Farrell hesitated only a moment before he put down his towel, nodded agreeably, undid two more buttons, and opened his shirt, under which his T-shirt read:
SMITH & WESSON: THE ORIGINAL POINT-AND-CLICK
.
Hardy, a longtime fan of Wes’s T-shirt fetish, nodded in appreciation. “What happens when you run out of those things?”
Farrell shook his head. “Couldn’t happen. The themed T-shirt market is unending. I get six or eight a day from my legions of fans. If it stops tomorrow, I’m good till I’m seventy-five.” He started buttoning up his dress shirt. “So how’ve you been? How’re things at the old office?”
“Good and good. Phyllis sends her love.”
“Ah, Phyllis. The things we never thought we’d miss.”
“You miss Phyllis?”
“Actually, no, not specifically. I think I was talking about those carefree days of yesteryear back when Phyllis was the worst thing we were likely to encounter on any given day. Here, every fifteen minutes, we get people who make Phyllis look like Mother Teresa.”

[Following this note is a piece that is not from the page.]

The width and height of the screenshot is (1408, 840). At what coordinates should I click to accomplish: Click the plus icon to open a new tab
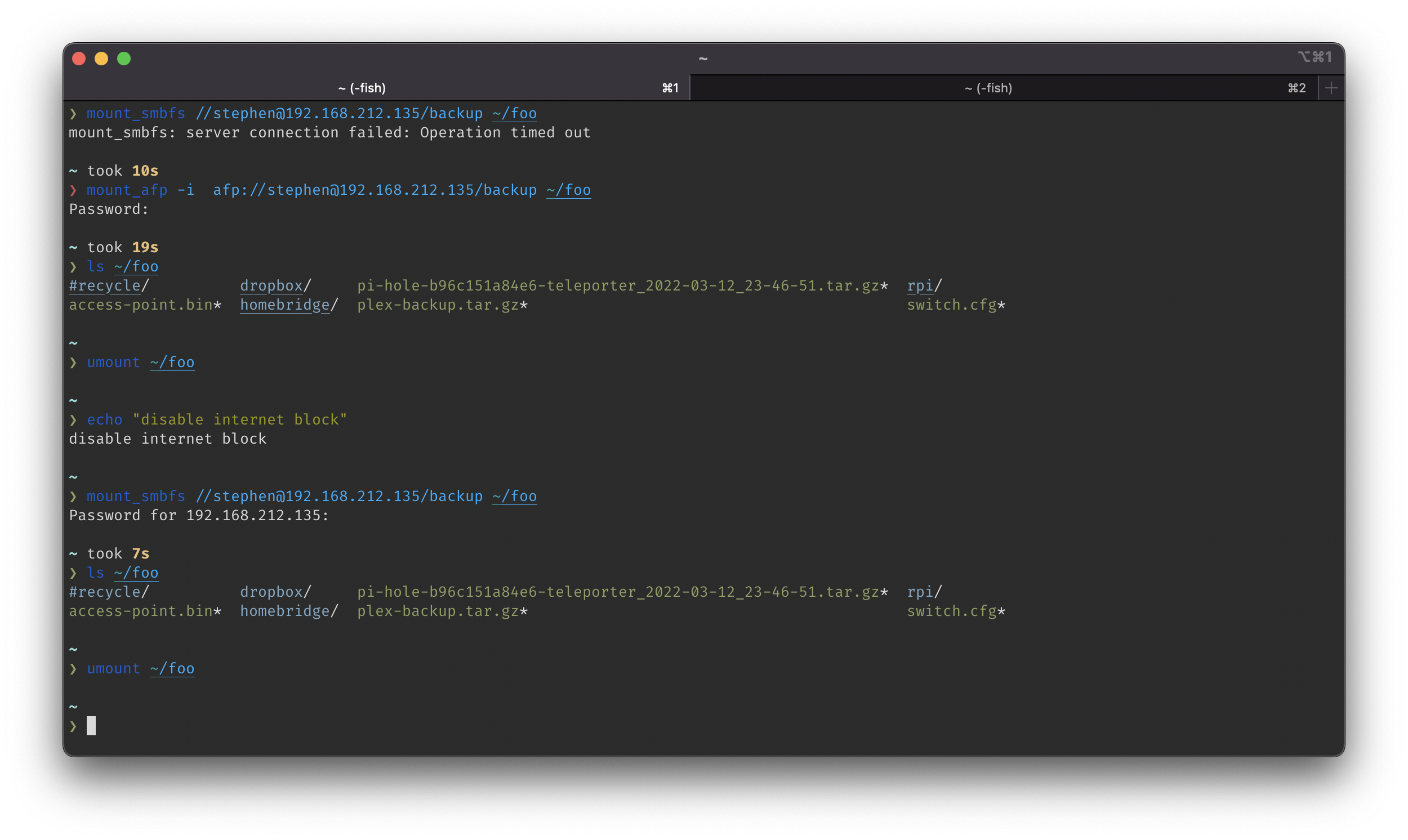click(1331, 88)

“So you take naps to avoid them?”
“Hey.” Farrell pointed a warning finger. “I deserve some rest when I get up at four-fifteen, as I did today. And even with the nap, trust me, I’ve already filled the asshole quotient for the whole day.”
“Having to do, by any chance, with the bar busts last night?”

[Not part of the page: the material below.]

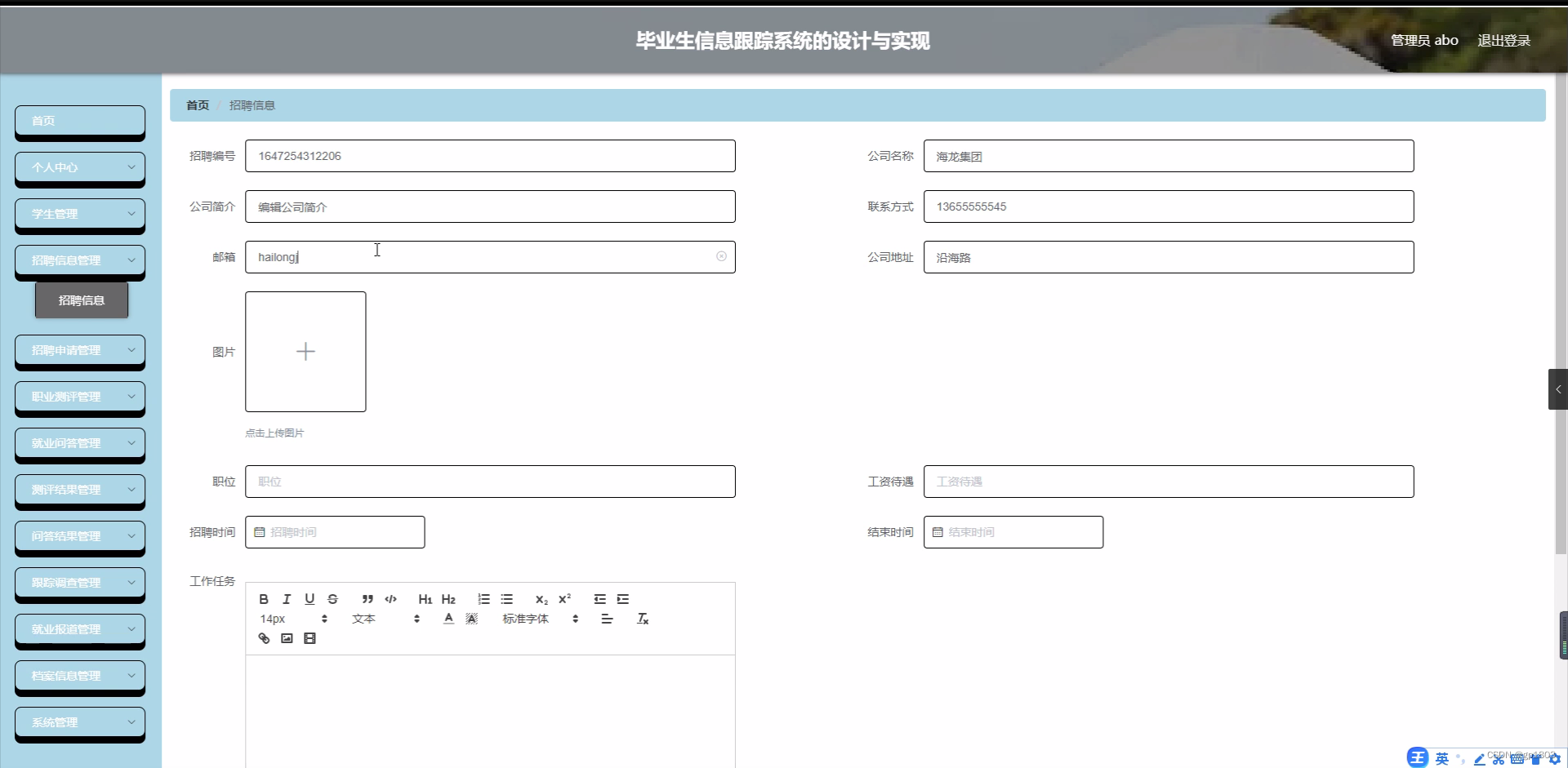1568x768 pixels.
Task: Clear the email field with the x icon
Action: [x=722, y=256]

Farrell squinted. “As a matter of fact, exactly. Are you on that?”
Hardy nodded. “Ed Benson called me a few hours ago, begging for conflicts attorneys. Naturally, I volunteered to do my public duty.”
“For which I, public servant extraordinaire, am deeply grateful.”
“But really. You charged these turkeys? Underage drinking?”
“It wasn’t my idea, trust me.”
“So who do we both have to thank, then?”
“You are aware, I presume, of our esteemed supervisor, Liam Goodman?”
Hardy sat on the arm of the couch. “I thought it might’ve been him. I’m just a little surprised you okayed the warrants.”
Farrell waved him off. “Don’t get me started on politics. Goodman wanted felony arrests, Diz. I’ll spare you the conversation we had. As for people knowing it was Goodman behind it, there won’t be any doubt by tonight. He’s going to be all over the news, local and national, taking whatever credit he can.” Farrell had come over to the foosball table. He took the ball from its spot under the goal and dropped it on the table, lined up a shot, and viciously spun the handle. Score.
Farrell looked over at Hardy. “As though the city doesn’t have enough problems. We had three murders last night, you know that? Three. I don’t even know how many assaults and break-ins and drug deals and muggings and random mayhem, all of it more or less serious, and what do I get a call about? The scourge of underage drinking. Are you kidding me?”